Эти годы я жил, как и всегда прежде, не замечая времени, пробегающих мимо зим и вёсен, погоды, природы, будто и не выходя из дому. Да я и не выходил почти за пределы моей долины, скрывшись от людей, изредка посещая дальние города, чтобы прикупить то, что было необходимо. Я привык жить именно так во времена вынужденного «отселения», как зимняя спячка моё отшельничество должно продлиться достаточно, чтобы меня некому было вспоминать, а значит начать новую жизнь.

Когда мои сыновья от Неявы достигли возраста, что пора была отдавать в дело, в учение мастерам, я отвёз их вместе с их матерью из своего лесного терема. Не вспомнят ни Неява, ни мои сыновья, Акулин, Гром и Куржевин ни меня, Сингайла для них, ни лесного дома нашего. Помнить будут, что их отец, мельник, помер от мора, но к ним был добр и любил их всех. Последнее, кстати, было верно. Так долго, как Неява, немного женщин задерживалось здесь, в скалистом лесу.

А вообще, инно усталая немочь напала на меня после того, как меня изгнали из Авгалла, едва не убили там… Да что говорить, не Арика снадобья и заботы Неявы, я бы погиб. Самому себе своею Силою я помочь не могу, именно потому я, предвечный, всё же смертен. Любого я могу у Смерти вырвать, но не себя. Сам я в немощи обыкновенный человек, как все прочие.

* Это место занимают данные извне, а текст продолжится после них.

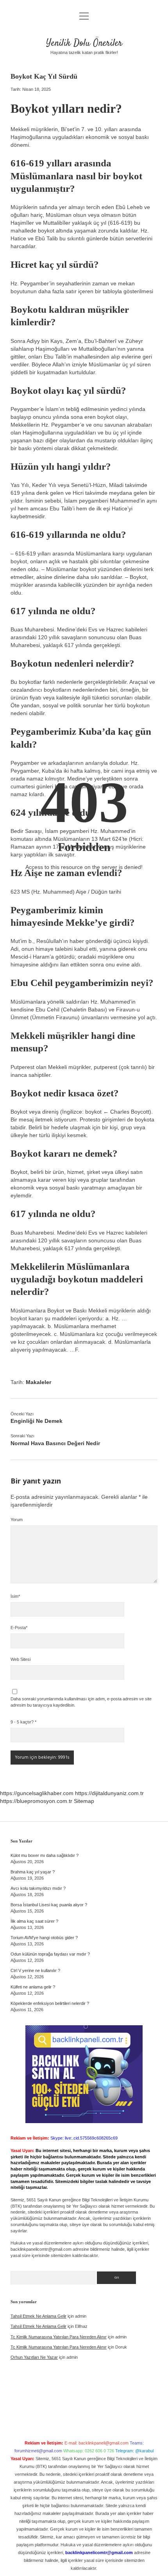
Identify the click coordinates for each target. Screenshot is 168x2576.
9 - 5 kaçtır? (23, 1722)
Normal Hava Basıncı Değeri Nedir (55, 1443)
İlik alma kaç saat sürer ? (34, 1921)
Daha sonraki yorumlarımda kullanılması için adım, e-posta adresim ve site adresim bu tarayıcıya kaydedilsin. (81, 1701)
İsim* (15, 1596)
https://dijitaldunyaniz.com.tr (109, 1793)
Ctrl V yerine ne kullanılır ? (35, 1970)
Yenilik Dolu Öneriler (84, 43)
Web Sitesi (20, 1659)
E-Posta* (19, 1627)
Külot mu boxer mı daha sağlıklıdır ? (45, 1855)
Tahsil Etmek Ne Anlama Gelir (38, 2316)
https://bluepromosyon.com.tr (36, 1801)
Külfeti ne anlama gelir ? (33, 1987)
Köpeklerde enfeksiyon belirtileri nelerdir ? (50, 2003)
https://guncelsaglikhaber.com (36, 1793)
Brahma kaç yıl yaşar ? (33, 1871)
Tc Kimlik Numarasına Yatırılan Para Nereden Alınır (59, 2336)
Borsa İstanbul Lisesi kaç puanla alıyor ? (49, 1904)
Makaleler (38, 1382)
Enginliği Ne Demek (37, 1421)
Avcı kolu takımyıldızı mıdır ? (38, 1888)
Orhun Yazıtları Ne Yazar (34, 2357)
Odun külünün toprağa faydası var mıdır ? (50, 1954)
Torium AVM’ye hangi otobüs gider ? (44, 1937)
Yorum (17, 1519)
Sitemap (84, 1801)
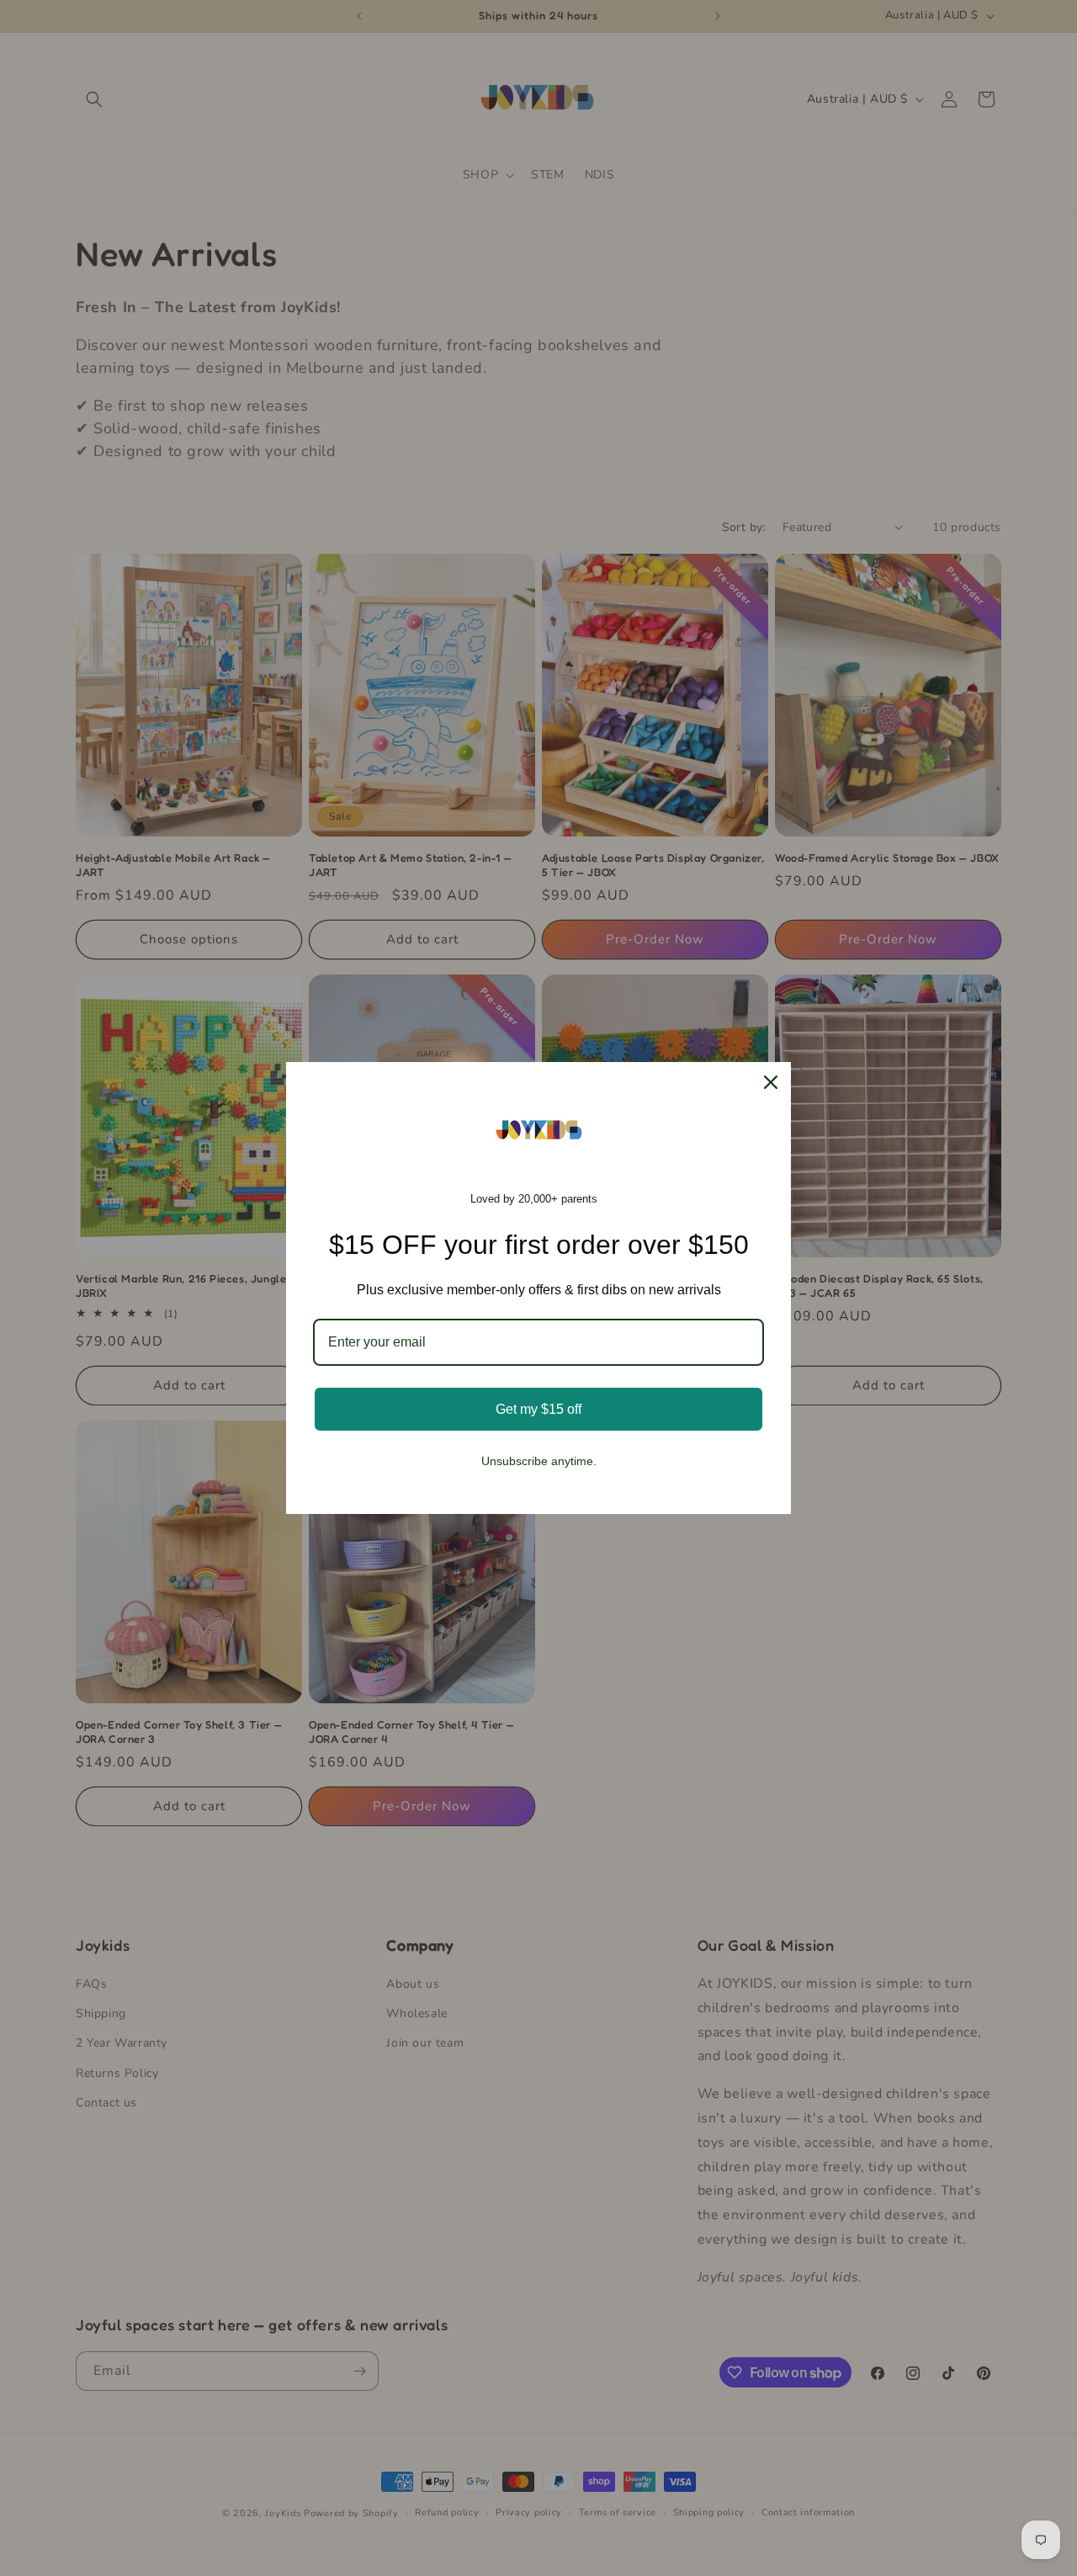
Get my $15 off (538, 1409)
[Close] (771, 1082)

Все эти годы мне хотелось увидеть брата после, тем более что странная загадка, зачем он брал книгу со странными нечитаемыми письменами, не давала мне покоя, за столько лет, я так и ни разу и не смог до него добраться. Не один и не два раза, а много-много раз я приезжал, приходил по давно мной изведанному пути к его дому, но не заставал его. Будто он, как зверь чувствовал моё приближение и прятался. Но куда и для чего? Раньше он никогда так не делал. Я не видел его, но я увидел многое, то, например, как удивительно преобразился его двор: разукрашенный теперь его дом, стол во дворе, баню, даже сараи кто-то изукрасил, кто и когда так разрисовал его жилище, к тому же подновлял к весне, меняя цвета и рисунки украс, диковинные и замечательные. Али сам Арик со скуки в отшелье своём увлёкся малеванием энтим? Ответа не найдёшь, как и хозяина, где таскается всё время? Всё так же бегали куры, паслись коровы и кони в обширном дворе, похрюкивали свинки в хлеву, но ни следа человеческой души не было здесь всякий раз, когда я приходил.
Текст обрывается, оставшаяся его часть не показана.